### Try it
Copy the data exactly from the line that contains "2112x1584 pixels." through the line that contains "Click the Export icon in TortoiseSVN submenu", keeping both end lines and leaving out everything else.
Available data Start Marker
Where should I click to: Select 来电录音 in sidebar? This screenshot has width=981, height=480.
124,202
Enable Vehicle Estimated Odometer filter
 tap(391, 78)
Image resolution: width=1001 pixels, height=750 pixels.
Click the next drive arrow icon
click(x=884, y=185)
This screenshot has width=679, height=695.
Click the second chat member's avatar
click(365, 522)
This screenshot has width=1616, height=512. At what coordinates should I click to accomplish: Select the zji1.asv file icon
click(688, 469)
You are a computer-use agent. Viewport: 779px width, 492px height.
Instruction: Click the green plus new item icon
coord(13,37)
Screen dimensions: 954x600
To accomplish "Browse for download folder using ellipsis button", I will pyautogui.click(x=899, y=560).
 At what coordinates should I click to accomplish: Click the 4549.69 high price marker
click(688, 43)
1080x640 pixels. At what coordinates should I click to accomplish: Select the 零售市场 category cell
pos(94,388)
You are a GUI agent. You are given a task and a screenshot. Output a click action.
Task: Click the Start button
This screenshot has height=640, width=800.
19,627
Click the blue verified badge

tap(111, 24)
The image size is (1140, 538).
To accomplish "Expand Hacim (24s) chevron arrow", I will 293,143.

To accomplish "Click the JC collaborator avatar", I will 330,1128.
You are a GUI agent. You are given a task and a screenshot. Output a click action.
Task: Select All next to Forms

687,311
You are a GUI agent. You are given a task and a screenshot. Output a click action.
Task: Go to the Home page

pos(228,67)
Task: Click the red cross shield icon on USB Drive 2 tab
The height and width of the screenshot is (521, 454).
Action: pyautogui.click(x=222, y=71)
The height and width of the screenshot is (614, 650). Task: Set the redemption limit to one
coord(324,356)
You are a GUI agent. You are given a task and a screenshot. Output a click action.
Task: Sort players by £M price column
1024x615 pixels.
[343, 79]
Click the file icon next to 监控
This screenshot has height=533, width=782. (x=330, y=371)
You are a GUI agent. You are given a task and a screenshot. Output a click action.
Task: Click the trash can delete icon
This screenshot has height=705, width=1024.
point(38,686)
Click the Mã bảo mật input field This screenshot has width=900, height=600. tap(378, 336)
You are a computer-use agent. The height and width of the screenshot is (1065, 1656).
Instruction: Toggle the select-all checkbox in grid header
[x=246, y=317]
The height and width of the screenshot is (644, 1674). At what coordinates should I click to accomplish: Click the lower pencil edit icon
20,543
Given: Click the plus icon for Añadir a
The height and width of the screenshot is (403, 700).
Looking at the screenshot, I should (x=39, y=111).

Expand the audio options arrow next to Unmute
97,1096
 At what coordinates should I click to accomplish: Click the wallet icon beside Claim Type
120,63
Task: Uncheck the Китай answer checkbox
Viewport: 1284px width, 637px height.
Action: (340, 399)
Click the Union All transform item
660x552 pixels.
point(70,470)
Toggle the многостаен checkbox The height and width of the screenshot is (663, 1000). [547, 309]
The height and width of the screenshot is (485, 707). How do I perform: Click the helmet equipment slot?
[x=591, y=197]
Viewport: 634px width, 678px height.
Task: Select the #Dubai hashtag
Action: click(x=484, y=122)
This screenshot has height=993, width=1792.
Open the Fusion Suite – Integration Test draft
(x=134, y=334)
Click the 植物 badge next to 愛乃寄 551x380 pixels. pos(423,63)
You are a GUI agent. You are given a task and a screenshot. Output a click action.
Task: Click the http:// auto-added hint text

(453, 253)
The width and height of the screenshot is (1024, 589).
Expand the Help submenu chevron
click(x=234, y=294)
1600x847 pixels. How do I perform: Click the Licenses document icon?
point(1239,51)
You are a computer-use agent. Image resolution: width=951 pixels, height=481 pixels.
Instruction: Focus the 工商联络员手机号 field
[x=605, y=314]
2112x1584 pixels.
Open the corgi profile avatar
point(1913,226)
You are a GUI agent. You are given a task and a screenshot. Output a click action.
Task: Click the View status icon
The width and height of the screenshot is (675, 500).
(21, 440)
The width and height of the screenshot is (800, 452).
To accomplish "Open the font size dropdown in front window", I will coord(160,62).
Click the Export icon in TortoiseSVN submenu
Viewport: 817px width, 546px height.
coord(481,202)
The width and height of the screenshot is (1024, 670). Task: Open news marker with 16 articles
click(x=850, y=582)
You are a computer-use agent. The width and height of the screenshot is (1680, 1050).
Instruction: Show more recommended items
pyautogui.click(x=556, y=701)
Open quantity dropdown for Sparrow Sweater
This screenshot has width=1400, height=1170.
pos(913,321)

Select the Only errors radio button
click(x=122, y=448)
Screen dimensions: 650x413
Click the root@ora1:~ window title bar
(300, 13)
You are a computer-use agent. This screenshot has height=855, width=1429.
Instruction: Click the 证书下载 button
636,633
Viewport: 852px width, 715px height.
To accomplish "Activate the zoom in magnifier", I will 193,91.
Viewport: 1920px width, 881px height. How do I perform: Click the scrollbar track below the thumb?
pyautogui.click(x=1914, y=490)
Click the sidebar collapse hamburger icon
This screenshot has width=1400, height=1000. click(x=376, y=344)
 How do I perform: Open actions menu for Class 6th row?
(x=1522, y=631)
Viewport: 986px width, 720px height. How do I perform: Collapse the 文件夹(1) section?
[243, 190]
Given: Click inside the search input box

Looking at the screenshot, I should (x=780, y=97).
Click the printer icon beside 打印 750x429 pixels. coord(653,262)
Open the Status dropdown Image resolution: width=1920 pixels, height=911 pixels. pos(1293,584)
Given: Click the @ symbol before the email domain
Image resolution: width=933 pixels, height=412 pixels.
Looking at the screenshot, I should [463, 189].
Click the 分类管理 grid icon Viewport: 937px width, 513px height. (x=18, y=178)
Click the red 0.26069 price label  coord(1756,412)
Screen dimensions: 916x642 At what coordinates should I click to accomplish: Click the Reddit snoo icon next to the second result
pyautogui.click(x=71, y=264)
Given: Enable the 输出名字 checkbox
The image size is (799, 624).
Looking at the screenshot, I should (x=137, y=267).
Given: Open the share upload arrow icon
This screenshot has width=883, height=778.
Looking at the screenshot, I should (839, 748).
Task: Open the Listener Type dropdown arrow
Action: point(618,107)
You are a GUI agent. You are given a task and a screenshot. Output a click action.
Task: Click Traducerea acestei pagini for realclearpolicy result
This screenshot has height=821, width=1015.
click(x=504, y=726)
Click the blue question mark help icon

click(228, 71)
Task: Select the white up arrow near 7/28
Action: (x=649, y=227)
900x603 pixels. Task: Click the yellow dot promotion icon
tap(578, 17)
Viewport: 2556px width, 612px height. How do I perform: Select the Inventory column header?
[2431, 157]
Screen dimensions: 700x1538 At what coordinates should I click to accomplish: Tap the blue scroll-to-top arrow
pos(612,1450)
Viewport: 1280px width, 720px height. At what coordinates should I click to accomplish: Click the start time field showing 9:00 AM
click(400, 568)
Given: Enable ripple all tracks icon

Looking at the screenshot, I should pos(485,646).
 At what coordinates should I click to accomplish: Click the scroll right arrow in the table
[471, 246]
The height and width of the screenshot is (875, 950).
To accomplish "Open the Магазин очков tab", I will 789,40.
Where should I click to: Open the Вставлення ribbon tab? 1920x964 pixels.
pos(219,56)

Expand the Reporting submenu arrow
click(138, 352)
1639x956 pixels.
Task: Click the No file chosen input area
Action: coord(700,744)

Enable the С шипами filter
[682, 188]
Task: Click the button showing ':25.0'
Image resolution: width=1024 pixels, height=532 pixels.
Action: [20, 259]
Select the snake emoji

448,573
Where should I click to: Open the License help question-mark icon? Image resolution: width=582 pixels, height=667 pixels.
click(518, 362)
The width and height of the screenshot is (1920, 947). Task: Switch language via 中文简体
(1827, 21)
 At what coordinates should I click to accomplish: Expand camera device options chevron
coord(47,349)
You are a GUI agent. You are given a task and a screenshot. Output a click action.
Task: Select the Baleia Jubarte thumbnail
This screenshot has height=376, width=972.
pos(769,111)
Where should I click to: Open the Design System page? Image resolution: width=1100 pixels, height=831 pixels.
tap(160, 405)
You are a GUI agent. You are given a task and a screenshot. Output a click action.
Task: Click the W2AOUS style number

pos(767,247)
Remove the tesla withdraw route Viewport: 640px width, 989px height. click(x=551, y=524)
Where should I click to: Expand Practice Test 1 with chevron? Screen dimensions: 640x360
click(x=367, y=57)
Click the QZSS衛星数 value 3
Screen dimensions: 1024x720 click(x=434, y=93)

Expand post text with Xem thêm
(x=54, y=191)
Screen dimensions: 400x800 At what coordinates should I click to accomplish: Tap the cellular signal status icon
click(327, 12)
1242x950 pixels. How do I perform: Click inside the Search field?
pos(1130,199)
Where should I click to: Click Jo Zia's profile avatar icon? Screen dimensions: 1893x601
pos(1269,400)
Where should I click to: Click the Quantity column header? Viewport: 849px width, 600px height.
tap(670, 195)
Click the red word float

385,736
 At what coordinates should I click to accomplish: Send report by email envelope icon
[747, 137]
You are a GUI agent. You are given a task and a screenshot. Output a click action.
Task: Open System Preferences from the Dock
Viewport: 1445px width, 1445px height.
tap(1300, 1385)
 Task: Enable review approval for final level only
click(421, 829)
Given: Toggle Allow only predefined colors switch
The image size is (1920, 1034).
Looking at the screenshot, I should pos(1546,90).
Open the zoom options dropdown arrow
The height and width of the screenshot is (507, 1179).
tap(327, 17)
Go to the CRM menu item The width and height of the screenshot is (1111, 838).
Available data End Marker
### Answer area
2112x1584 pixels.
Open the corgi profile avatar
point(1913,226)
You are a GUI agent. You are given a task and a screenshot. Output a click action.
Task: Click the View status icon
The width and height of the screenshot is (675, 500).
(21, 440)
The width and height of the screenshot is (800, 452).
To accomplish "Open the font size dropdown in front window", I will coord(160,62).
Click the Export icon in TortoiseSVN submenu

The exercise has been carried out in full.